• Document text:
After taking a brief hiatus to slaughter some kittens, Uncle George is back this week to discuss one of his biggest pet peeves of all: the crest release.
Regular readers of this column may recall that George’s last critique concluded with a special “Equitation Tip of the Week!” It was as follows:
Pretty clear-cut, right? Well, George doesn’t think you took his message to heart. We’ll let him take that up with you himself.
Let me tell you, dear rider, a story about a kitten. It was a cute kitten, with fur as soft as cotton balls and innocent eyes that seemed to peer straight into your soul. Here’s a visual:
Adorable, I know. Well, do you know what happened to that precious little kitten?
Your lousy crest release is what happened to that kitten, who is now taking a “very long nap” with some other sleepy kitties in a hole in my backyard.
When using the crest release, the knuckles should be nestled lightly into the horse’s neck to provide a bit of support while giving the horse the freedom to use its head and neck. In contrast, your hands are hovering at least two feet above your horse’s mane–which is unbraided, I might add.
Good luck sleeping tonight, kitten-killer.
Now this, THIS is what I’m talking about. Look at those hands, pressing gently into the horse’s neck while the elbows and shoulders remain elastic. I appreciate the lovely straight line from the rider’s forearm through the rein to the bit.
Unfortunately, everything else about this photo makes me want to squeeze the life out of something furry.

• Tasks to perform:
• a. In the crest release column, condense the paragraph beginning "When using the crest release" into a short bulleted list that keeps its main facts.
• b. From the crest release column, extract the passage that begins at the words "Your lousy crest" and stops after "to the bit.".
• c. Answer these from the crest release column:
(i) What does the column call one of George's biggest pet peeves?
(ii) How far above the horse's mane are the criticized rider's hands said to be hovering?
(iii) In the photo George approves of, what straight line does he appreciate?
None of the records is needed for this work.

Pixel coordinate grounding data

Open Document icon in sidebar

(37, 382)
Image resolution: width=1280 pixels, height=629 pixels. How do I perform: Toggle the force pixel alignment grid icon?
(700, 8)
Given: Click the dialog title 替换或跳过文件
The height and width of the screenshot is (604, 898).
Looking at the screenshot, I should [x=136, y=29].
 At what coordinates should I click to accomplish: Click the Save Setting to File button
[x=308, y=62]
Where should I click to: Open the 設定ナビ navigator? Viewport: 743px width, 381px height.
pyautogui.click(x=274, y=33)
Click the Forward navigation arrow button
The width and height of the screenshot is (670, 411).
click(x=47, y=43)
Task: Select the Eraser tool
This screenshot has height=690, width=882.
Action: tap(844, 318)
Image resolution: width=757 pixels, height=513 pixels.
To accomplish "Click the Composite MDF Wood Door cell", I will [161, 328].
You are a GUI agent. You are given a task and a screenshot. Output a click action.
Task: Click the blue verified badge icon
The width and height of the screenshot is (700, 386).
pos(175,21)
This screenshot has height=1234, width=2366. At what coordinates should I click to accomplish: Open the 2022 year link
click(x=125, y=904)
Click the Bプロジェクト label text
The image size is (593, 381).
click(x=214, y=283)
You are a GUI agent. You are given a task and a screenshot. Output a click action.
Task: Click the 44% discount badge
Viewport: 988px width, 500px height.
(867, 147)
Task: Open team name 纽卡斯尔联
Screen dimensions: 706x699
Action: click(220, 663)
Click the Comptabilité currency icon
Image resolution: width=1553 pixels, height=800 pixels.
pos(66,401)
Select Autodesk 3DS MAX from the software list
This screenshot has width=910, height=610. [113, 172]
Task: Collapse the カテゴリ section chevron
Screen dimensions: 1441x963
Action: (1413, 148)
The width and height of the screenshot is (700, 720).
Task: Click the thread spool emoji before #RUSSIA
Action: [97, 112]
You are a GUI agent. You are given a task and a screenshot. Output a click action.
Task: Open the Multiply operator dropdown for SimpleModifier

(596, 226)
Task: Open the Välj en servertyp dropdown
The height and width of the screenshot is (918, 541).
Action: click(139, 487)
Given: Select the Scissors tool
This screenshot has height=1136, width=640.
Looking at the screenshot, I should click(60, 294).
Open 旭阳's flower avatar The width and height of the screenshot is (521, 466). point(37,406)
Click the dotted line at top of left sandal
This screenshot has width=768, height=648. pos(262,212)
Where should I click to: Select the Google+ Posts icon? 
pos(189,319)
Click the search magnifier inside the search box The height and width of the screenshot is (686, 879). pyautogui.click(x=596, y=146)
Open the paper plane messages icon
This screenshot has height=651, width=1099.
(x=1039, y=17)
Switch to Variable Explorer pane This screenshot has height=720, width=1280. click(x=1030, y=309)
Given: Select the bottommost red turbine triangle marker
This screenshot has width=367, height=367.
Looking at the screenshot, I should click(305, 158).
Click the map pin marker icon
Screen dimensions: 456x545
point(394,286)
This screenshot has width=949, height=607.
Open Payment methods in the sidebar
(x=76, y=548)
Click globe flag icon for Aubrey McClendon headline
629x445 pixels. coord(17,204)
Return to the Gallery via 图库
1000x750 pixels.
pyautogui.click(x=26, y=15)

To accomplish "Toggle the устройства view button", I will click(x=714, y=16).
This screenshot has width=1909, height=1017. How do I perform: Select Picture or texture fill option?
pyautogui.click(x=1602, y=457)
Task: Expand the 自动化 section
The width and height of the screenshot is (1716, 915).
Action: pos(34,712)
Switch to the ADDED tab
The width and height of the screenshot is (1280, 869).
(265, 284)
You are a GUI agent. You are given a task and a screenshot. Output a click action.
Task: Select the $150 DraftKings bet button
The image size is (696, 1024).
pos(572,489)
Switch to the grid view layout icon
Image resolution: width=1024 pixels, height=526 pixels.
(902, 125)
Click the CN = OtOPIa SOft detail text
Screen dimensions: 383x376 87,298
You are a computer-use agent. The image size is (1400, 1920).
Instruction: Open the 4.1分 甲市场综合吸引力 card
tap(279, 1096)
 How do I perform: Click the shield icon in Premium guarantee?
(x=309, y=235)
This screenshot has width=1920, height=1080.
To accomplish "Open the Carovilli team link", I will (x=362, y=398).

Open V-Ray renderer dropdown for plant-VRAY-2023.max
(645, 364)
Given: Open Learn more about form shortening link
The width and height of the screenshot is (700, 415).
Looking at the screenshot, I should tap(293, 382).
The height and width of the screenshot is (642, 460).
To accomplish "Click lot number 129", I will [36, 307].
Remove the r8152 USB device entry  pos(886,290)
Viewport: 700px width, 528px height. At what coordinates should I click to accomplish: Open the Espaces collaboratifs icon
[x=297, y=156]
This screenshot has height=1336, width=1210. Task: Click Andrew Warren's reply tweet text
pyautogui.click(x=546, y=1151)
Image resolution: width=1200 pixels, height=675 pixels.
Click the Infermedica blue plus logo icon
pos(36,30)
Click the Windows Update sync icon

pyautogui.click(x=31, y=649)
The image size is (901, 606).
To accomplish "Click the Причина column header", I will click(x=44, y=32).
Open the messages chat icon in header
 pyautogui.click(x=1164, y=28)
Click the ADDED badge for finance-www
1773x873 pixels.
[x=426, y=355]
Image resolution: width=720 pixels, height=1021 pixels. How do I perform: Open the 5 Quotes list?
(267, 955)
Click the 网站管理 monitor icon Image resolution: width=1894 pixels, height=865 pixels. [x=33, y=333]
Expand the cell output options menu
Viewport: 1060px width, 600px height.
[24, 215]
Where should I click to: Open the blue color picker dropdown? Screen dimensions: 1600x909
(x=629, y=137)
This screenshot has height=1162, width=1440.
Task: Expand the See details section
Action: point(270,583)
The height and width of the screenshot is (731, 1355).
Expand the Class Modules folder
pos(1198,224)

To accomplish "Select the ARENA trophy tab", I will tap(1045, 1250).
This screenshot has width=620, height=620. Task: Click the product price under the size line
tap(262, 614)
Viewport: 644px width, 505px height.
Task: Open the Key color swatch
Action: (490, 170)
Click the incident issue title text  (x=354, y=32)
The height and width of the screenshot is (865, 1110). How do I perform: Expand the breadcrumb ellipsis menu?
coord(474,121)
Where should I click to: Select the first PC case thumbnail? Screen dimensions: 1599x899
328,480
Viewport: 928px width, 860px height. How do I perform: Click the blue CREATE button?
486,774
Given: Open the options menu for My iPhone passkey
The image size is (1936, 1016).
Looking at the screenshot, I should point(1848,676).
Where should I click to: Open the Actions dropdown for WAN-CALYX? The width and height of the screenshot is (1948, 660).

• Solution list:
• a.
- Correct crest release: the knuckles rest lightly in the horse's neck.
- This gives a bit of support and still frees the horse to use its head and neck.
- The rider's hands instead hover at least two feet above the horse's mane.
- The mane is also unbraided.

• b.
Your lousy crest release is what happened to that kitten, who is now taking a “very long nap” with some other sleepy kitties in a hole in my backyard.
When using the crest release, the knuckles should be nestled lightly into the horse’s neck to provide a bit of support while giving the horse the freedom to use its head and neck. In contrast, your hands are hovering at least two feet above your horse’s mane–which is unbraided, I might add.
Good luck sleeping tonight, kitten-killer.
Now this, THIS is what I’m talking about. Look at those hands, pressing gently into the horse’s neck while the elbows and shoulders remain elastic. I appreciate the lovely straight line from the rider’s forearm through the rein to the bit.

• c.
(i) The crest release.
(ii) At least two feet.
(iii) The line from the rider's forearm through the rein to the bit.